A mile into the walk, I reach the park and leave the structured sidewalk as I move onto the softness of the grass. The light dew covers the ground and every step I take is recorded in it. I'm always confronted with one bike track running through the dew. Who is this person that's up so early? What are they thinking as they ride through this park? Are they passionate about their early morning journey? It's strange that I entertain such thoughts about this phantom individual. Maybe I'm resentful that I have to share this phenomenal morning with someone else. Or possibly I'm upset that they created tracks on my palette of the morning dew.
This early morning walk is so spiritual and the heightened awareness of all life fills me. In the beginning, I take the walk and somewhere in the middle, the walk takes me . . . and I feel connected to everything I encounter. Nothing goes unnoticed and everything overwhelms me with intensity. I walk halfway into the park and turn to look at the fresh footprints I made in the dew. It's as if I am part of the creation and connected to the Creator. This visual souvenir will quickly disappear when the sun begins to dry the earth.
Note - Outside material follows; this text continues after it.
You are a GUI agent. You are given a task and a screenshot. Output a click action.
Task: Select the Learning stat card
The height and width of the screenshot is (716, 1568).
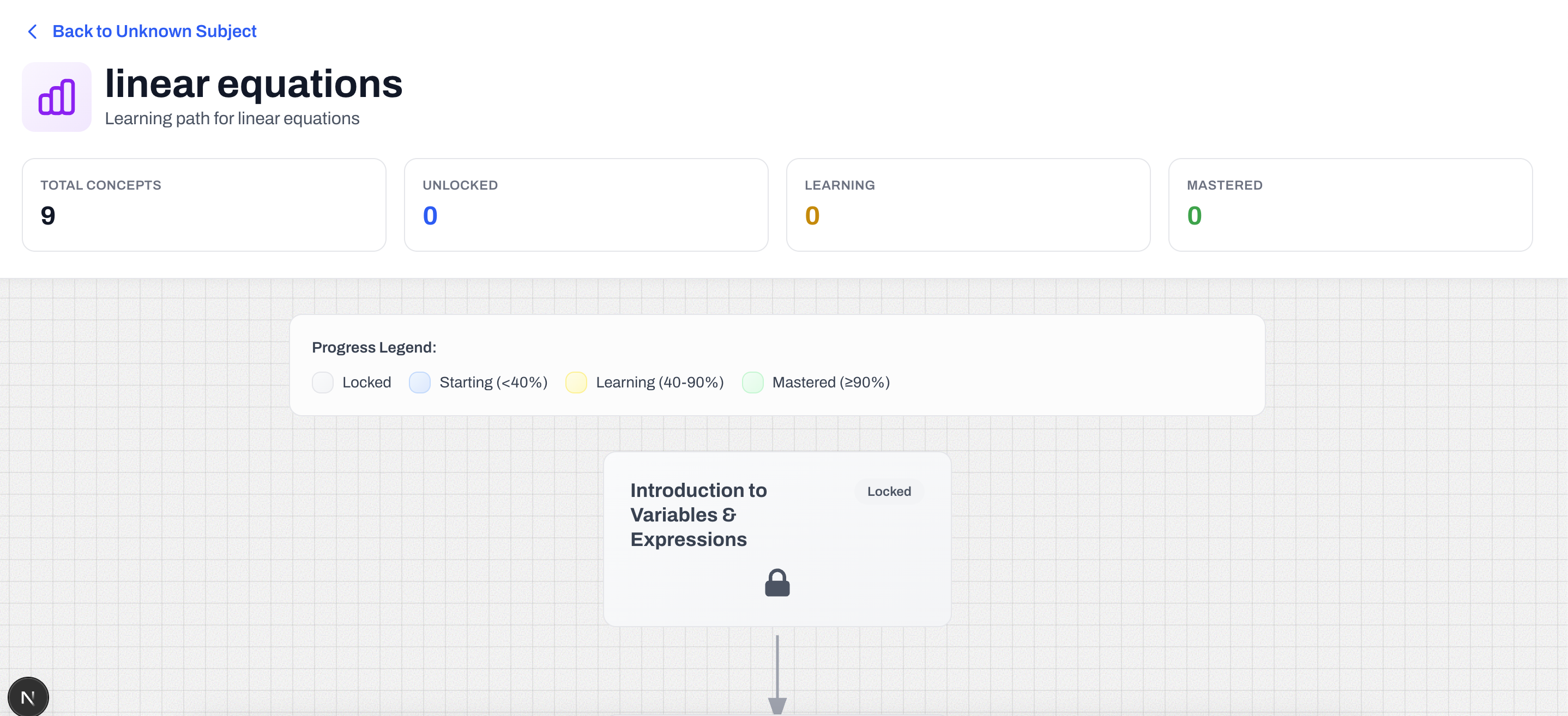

Finally my pace grows slows as I gaze upward to breathe in the beauty of the San Jacinto Mountains. Pure majestic art of a Creator, that's unparalleled in powers and creativity. I am lost to this vision that will remain unmatched by anything else I encounter today. How can I hold on to this? I close my eyes and try to recall it. No mental picture can capture the essence of all that's before me. It's not just a vision, but an experience with dimensions, edges, highlights, depth, light variations, motion and most important, it's spiritual. Ah, yes, that's it . . . I'm a Spiritual Being having a spiritual experience. It's not about my ability to process it, surely it's beyond the human endowments of my mind. At this moment, I don't feel more or less than I did before, rather I feel full and complete. I feel connected, whole and so alive. Yielding to this spiritual moment, causes a paradigm shift in my relationship with everything. Some would say it's a mystical experience, but to do so simply frames this moment as something to ponder. Instead I claim the evidence of the transformation that has taken place. I'm now ready and excited to take on the day.